I really wish there were more historical RPGs similar in spirit to Kingdom Come: Deliverance, but in particular, one based around the American Revolution or Civil War.
For example, I have this idea in my head for a game with a very long (rectangular instead of square) map covering the Mississippi River. There would be three major cities of New Orleans, St. Louis, and Chicago, and it would run all the way from the Louisiana bayous to the Minnesota-Canada border. I don't know how far east or west it should go, exactly, but I like to imagine it maybe going about one state over on the eastern part (just the western thirds of Tennessee and Kentucky) and two states over on the western part.
In this space you have a little bit of everything terrain-wise. Bayou (Louisiana), hot humid forests (Mississippi), light woodland mountains (Ozarks), desert (South Texas), plains, flat woodlands (Illinois), thick snowy forests (Minnesota), badlands (Dakotas).
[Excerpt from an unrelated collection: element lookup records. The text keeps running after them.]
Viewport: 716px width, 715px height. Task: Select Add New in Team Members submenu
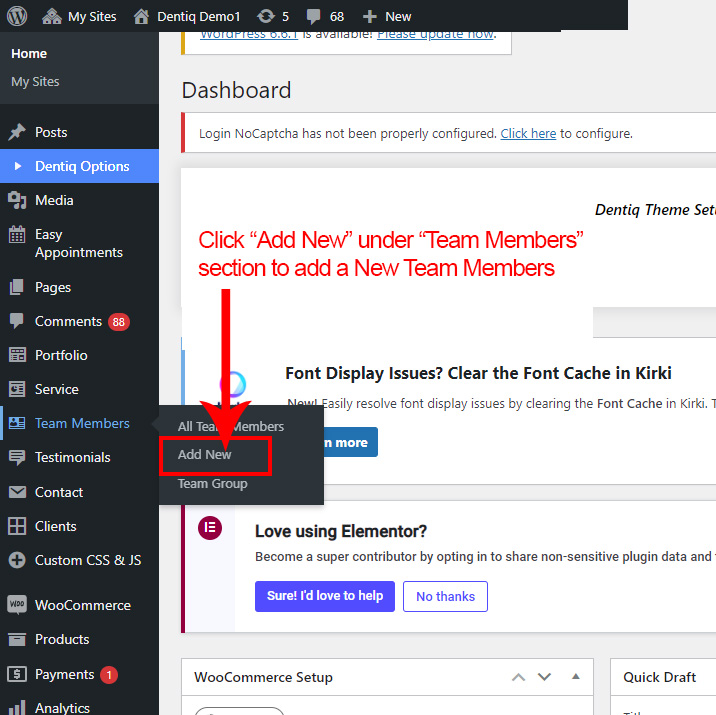point(205,454)
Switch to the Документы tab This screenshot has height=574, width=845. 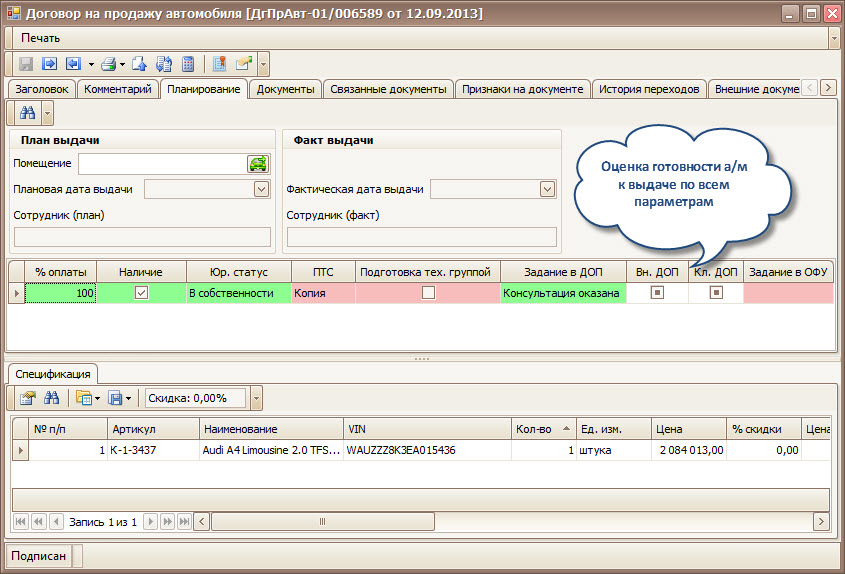pos(285,89)
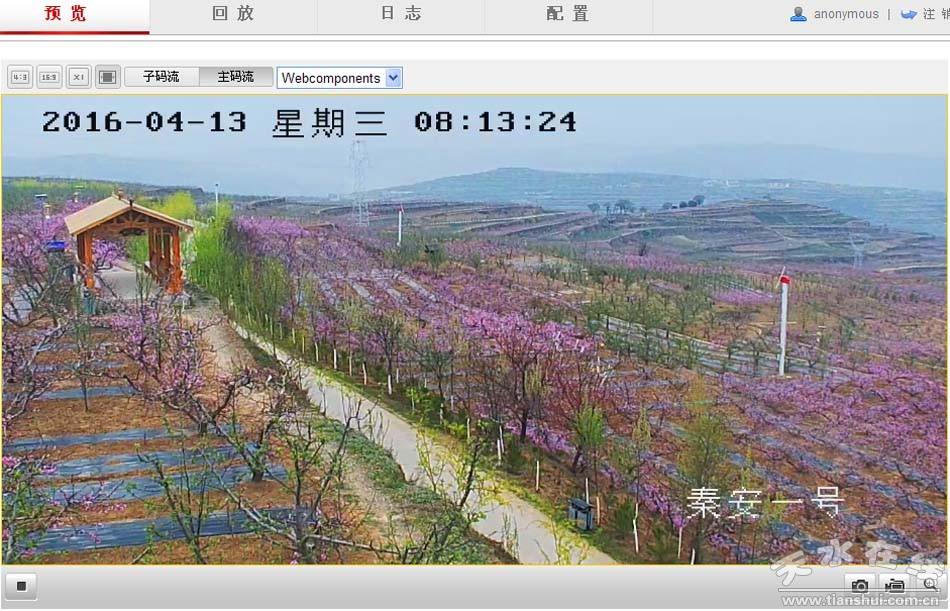Viewport: 950px width, 611px height.
Task: Switch to the 配置 configuration tab
Action: coord(568,14)
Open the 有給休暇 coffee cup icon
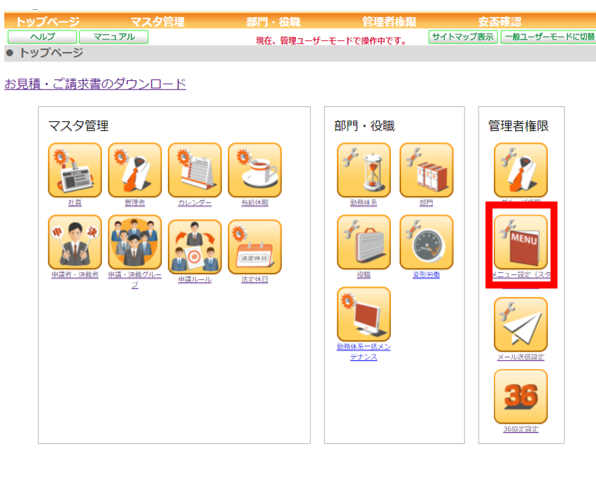 click(255, 170)
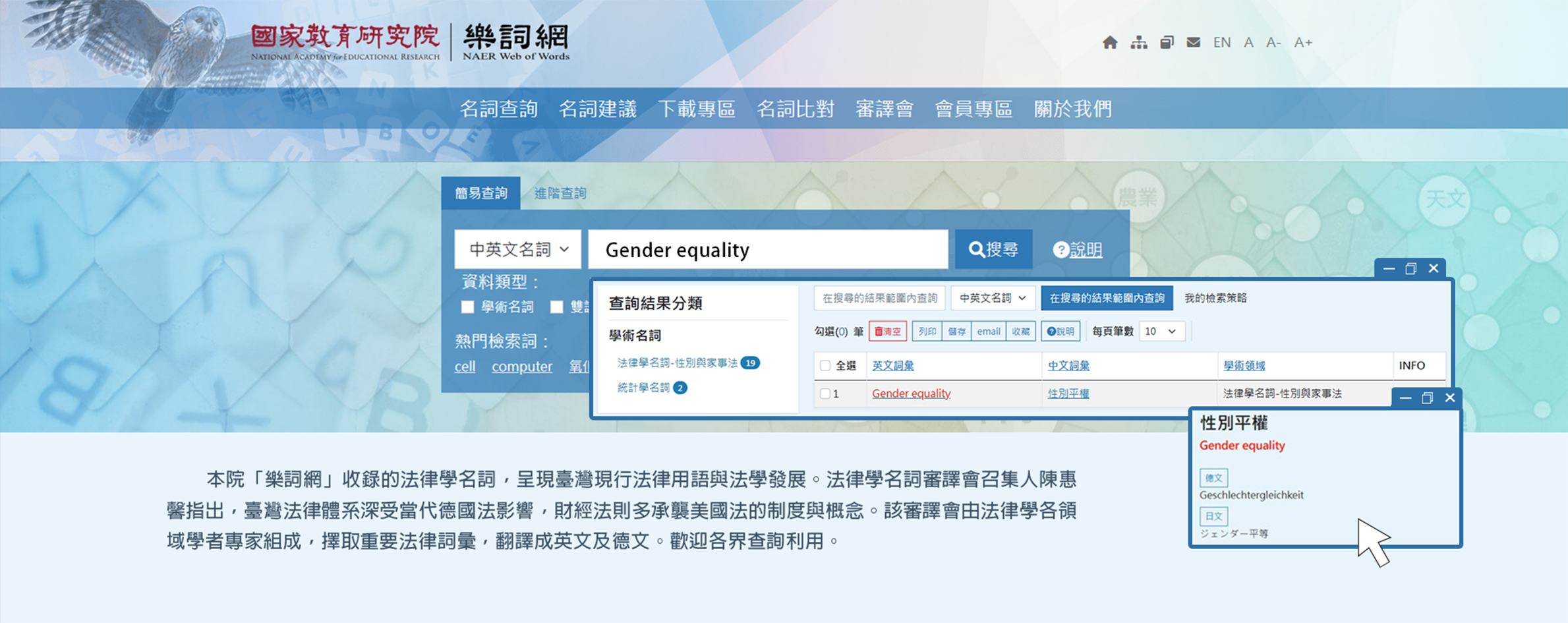Open the Gender equality result link
Screen dimensions: 1568x623
point(910,393)
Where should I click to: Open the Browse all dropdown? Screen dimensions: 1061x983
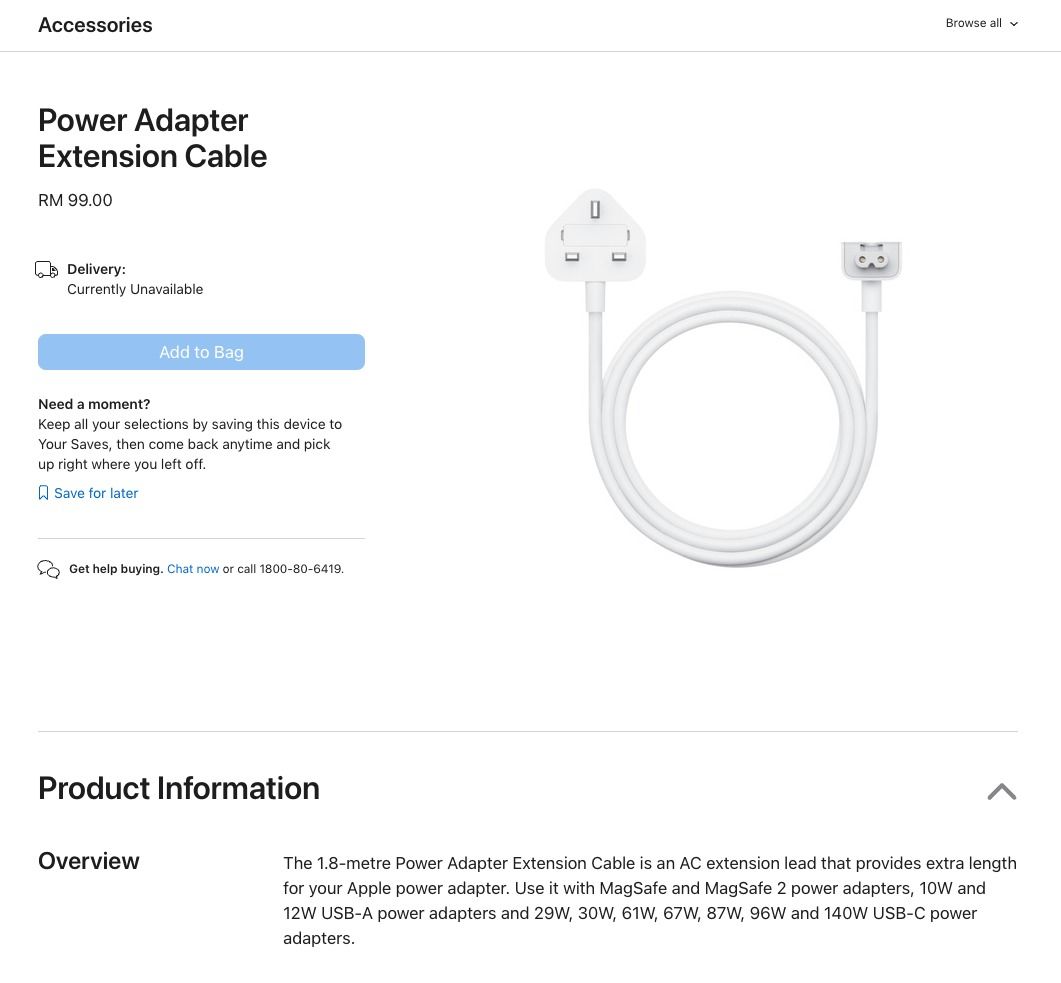[981, 23]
The setting would be the American Civil War, maybe in a three-act structure running from the 1850s to 1870s, so you'd have the development from Bleeding Kansas to the Redeemers. It could be more of an open RPG like Fallout (w. guns) or a narrower game like Red Dead Redemption. "Muh muskets" is no excuse not to have such a game, because six-shooters existed over the whole period, along with various repeaters, breechloaders, etc., and muskets if anything add to the excitement by being one-shot weapons which you then use as clubs/spears or set aside to close in with melee weapons. You could make an interesting combat system out of literally any time period, and that includes the Revolutionary and Civil War eras.
For a smaller-scale game with a Civil War theme, you could have something like Kingdom Come: Deliverance w. guns but set in the Cumberland Plateau with freedom to choose faction, or the Indian Territory.
An open world game in Texas would also be really good, and not necessarily a historical one either. Texas would be perfect for a GTA: San Andreas like treatment, with its four major divisions (the Deep South-like east, the Great Plains-like north, the Southwest-like south and west, and the Hill Country) and its heritage and major cities. I don't understand why basically nobody has made a video game set in Texas in any time period.